On the other hand, the efficacy data in cross-trial comparisons, which we are always caution against, make you wonder whether perhaps amivantamab should be preferred. But the infusion reactions are real; they can cause significant problems. In general, not disastrous medical problems, but it can be miserable to the patient who may feel like they’re dying. Those are going to be issues that practitioners weigh when trying to decide between these agents. In reality, it is very possible that patients will receive both agents.
We are seeing that the newer generation of ALK inhibitors are superior to crizotinib [Xalkori], at least for progression-free survival, and a lot of this is driven by what Dr Cummings talked about was the huge difference in efficacy in the brain. We’ve known for a long time that crizotinib is not a particularly effective agent in the brain, almost uniquely poor in terms of its brain penetration amongst our targeted agents. Newer agents are much better.
In the up-front setting, alectinib [Alecensa] and brigatinib [Alunbrig] are approved. There are also data indicating that lorlatinib [Lorbrena] can be used after progression on those agents, but also it could be used in the up-front setting. That has become sort of the debate currently in the field. In cross-trial comparisons, lorlatinib looks really good. The concern is that the toxicity profile compared with some of these other agents is somewhat greater. That is a conundrum that practitioners are facing right now.

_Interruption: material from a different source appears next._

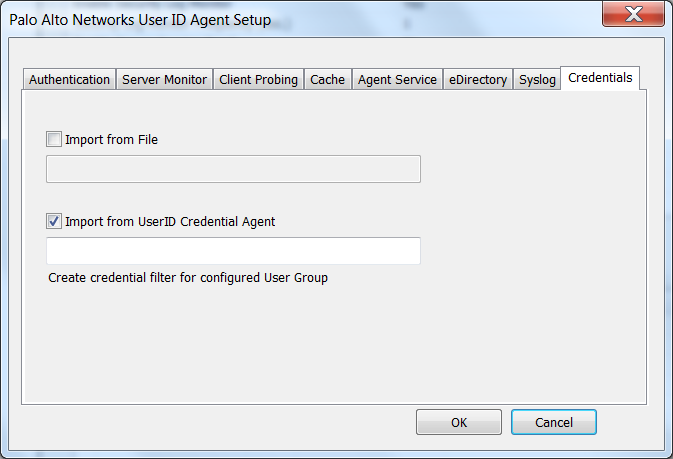The width and height of the screenshot is (673, 459).
Task: Select the Client Probing tab
Action: click(x=258, y=80)
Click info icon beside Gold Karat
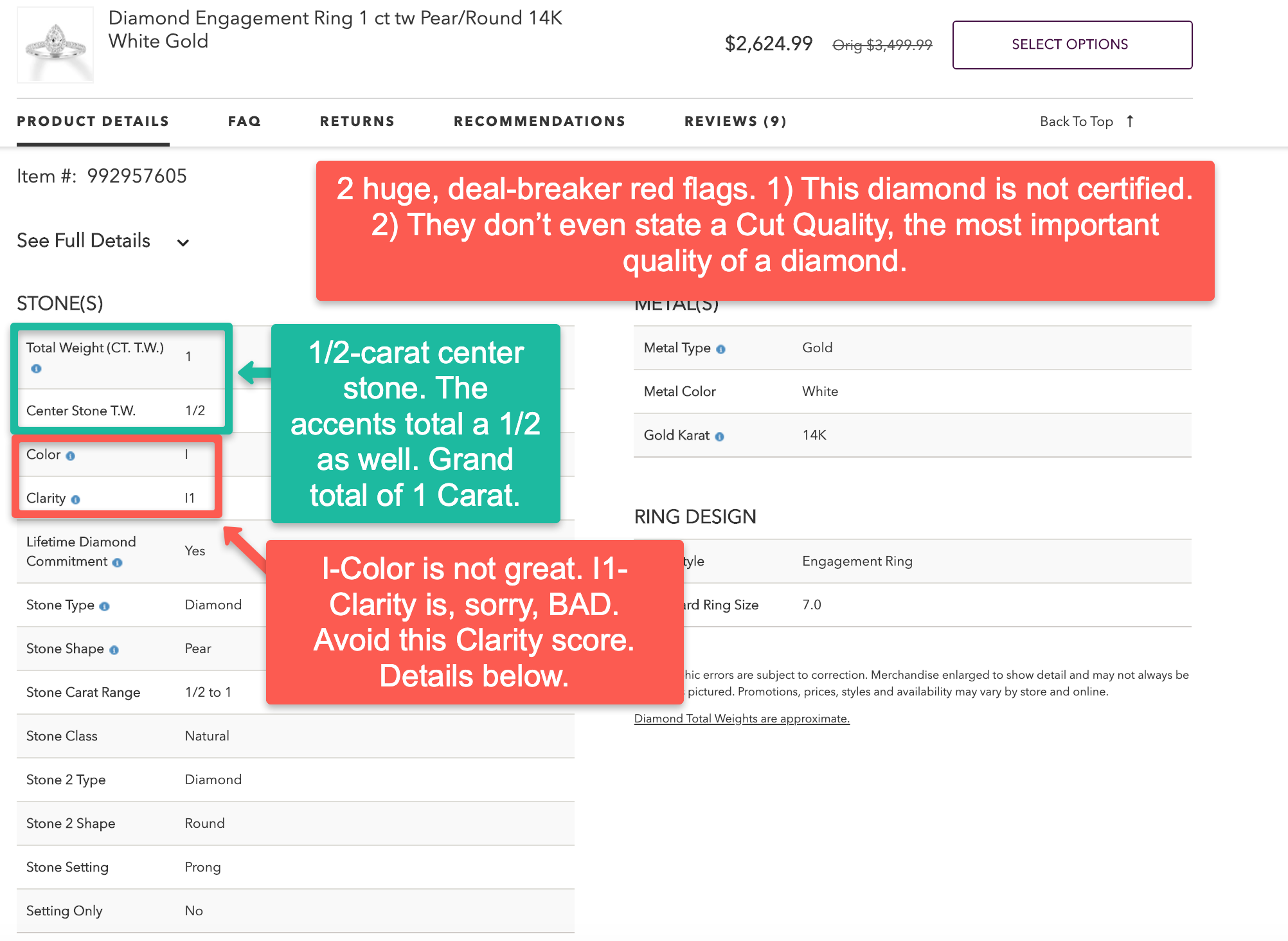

I have typically used alectinib as my initial treatment option. With any treatment decision, we become comfortable with our treatment choice. I have had some difficulty from a toxicity perspective when I have given lorlatinib. Now, I must be cognizant that when I have used lorlatinib, it is in a group of patients that is more advanced than the patients who I have given alectinib to if I’m using alectinib as the initial frontline therapy. It is always possible that some of the things that I am sort of attributing to toxicity are really associated with more advanced disease. For all of us, our thinking will evolve on this question, as we become more comfortable with using the agents and start seeing more patients who, for instance, are receiving lorlatinib as their initial therapy and get a sense of what the toxicity profile is in that setting.
*Editor’s Note: This interview took place prior to the FDA approval of atezolizumab for use as an adjuvant treatment following resection and platinum-based chemotherapy in patients with stage II to IIIA NSCLC whose tumors have PD-L1 expression on 1% or more of tumor cells, as determined by an FDA-approved test.